■ **Instructions for the task**:
I'd like an exact copy of every line from the start of the entries below through the line containing "The width and height of the screenshot is (1568, 758).", please.
═══ Records supplied
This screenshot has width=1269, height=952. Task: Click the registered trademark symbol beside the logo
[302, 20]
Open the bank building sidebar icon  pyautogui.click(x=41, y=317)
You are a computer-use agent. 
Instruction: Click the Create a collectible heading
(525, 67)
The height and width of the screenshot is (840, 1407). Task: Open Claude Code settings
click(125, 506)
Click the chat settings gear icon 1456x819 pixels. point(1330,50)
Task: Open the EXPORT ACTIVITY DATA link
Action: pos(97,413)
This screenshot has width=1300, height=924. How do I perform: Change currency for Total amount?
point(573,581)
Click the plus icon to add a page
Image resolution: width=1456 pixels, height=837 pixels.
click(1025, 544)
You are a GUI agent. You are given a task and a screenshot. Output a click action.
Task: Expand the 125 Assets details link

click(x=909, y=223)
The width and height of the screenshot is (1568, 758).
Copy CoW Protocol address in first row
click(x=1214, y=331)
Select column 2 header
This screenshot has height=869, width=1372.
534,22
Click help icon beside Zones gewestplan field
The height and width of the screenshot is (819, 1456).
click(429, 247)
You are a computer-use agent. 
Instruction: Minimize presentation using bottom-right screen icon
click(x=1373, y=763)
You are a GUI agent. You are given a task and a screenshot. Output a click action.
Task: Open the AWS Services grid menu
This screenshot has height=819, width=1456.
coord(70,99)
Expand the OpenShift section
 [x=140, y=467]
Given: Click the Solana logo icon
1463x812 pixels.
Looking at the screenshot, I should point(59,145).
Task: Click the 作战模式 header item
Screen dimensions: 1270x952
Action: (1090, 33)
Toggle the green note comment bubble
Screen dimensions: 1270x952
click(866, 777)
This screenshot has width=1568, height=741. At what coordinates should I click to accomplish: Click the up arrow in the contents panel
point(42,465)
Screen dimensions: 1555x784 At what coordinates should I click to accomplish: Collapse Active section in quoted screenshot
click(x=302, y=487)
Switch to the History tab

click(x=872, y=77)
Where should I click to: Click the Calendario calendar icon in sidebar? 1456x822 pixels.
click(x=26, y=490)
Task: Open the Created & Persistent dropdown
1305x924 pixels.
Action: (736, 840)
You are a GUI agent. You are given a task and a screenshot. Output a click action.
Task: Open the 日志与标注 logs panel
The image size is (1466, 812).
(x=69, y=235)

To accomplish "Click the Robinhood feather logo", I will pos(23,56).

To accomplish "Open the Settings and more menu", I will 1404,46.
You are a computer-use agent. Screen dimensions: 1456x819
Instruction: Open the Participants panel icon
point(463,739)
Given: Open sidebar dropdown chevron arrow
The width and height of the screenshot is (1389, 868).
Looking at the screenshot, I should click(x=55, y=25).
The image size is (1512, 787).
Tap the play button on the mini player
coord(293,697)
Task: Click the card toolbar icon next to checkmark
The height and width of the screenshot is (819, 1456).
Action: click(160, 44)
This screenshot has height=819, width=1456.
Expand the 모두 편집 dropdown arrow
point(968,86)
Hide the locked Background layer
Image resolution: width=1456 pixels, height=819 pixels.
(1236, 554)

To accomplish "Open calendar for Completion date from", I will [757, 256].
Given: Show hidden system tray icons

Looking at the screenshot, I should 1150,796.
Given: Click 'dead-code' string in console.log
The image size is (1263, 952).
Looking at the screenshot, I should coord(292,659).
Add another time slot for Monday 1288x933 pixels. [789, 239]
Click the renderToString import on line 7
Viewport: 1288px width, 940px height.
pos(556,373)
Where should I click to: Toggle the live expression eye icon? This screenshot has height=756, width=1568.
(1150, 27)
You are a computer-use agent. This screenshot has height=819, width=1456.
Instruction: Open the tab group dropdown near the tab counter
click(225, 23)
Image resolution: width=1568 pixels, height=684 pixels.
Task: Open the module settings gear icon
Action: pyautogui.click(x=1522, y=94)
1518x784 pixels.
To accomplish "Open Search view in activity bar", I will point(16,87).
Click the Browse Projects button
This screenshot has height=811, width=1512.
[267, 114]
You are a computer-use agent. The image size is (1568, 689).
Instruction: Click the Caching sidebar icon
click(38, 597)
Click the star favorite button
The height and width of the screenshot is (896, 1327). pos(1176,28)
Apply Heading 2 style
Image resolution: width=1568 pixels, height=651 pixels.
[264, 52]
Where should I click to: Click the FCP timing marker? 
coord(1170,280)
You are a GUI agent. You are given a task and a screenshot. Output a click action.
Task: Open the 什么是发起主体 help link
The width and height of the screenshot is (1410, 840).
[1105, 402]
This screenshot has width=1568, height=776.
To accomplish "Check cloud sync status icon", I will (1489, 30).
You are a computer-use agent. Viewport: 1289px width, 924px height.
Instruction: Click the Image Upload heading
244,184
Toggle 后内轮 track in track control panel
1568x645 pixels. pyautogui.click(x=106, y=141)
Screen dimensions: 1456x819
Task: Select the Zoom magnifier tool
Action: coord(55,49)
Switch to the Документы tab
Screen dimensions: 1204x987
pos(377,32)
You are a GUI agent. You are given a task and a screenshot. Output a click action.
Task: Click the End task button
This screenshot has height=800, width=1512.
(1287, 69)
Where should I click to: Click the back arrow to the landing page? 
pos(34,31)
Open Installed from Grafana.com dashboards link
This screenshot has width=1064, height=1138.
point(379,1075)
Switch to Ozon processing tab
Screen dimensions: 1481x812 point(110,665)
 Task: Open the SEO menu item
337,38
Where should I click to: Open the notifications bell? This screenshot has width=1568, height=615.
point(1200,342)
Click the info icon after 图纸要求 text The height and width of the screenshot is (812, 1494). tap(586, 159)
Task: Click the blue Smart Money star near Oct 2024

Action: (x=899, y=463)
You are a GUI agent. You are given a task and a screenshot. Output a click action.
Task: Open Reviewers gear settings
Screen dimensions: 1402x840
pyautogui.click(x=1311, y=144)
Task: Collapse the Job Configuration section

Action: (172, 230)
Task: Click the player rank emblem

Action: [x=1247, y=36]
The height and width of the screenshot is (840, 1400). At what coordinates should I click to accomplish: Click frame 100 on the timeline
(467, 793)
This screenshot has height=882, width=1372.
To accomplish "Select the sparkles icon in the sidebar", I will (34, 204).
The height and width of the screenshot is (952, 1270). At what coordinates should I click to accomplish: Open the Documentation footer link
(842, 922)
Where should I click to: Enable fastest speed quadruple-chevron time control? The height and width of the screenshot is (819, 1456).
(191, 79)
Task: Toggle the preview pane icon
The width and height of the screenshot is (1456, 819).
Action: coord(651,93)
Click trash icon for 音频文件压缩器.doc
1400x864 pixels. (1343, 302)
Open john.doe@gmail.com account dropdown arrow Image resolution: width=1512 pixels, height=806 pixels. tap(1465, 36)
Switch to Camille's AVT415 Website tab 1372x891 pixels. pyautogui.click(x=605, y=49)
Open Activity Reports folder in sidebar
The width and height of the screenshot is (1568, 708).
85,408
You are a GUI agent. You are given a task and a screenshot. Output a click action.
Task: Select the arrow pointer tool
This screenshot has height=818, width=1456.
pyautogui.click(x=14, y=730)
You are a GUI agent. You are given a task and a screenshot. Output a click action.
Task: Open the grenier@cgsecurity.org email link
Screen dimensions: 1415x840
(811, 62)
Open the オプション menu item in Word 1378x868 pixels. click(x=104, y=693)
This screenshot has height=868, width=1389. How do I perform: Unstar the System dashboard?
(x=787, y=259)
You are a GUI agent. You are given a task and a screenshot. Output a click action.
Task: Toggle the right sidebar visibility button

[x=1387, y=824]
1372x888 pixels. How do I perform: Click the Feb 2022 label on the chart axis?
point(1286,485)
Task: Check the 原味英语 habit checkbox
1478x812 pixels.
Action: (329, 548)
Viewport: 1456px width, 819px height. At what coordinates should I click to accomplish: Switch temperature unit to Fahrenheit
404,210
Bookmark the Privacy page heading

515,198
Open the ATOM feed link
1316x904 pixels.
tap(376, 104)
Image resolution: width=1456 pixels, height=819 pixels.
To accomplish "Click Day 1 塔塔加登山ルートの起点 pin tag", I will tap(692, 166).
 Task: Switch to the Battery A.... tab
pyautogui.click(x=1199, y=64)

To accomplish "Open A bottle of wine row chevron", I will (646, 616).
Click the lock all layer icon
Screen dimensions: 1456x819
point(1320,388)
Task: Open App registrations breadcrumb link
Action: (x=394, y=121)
══════
■ **Exercise result**:
This screenshot has width=1269, height=952. Task: Click the registered trademark symbol beside the logo
[302, 20]
Open the bank building sidebar icon  pyautogui.click(x=41, y=317)
You are a computer-use agent. 
Instruction: Click the Create a collectible heading
(525, 67)
The height and width of the screenshot is (840, 1407). Task: Open Claude Code settings
click(125, 506)
Click the chat settings gear icon 1456x819 pixels. point(1330,50)
Task: Open the EXPORT ACTIVITY DATA link
Action: pos(97,413)
This screenshot has width=1300, height=924. How do I perform: Change currency for Total amount?
point(573,581)
Click the plus icon to add a page
Image resolution: width=1456 pixels, height=837 pixels.
click(1025, 544)
You are a GUI agent. You are given a task and a screenshot. Output a click action.
Task: Expand the 125 Assets details link

click(x=909, y=223)
The width and height of the screenshot is (1568, 758).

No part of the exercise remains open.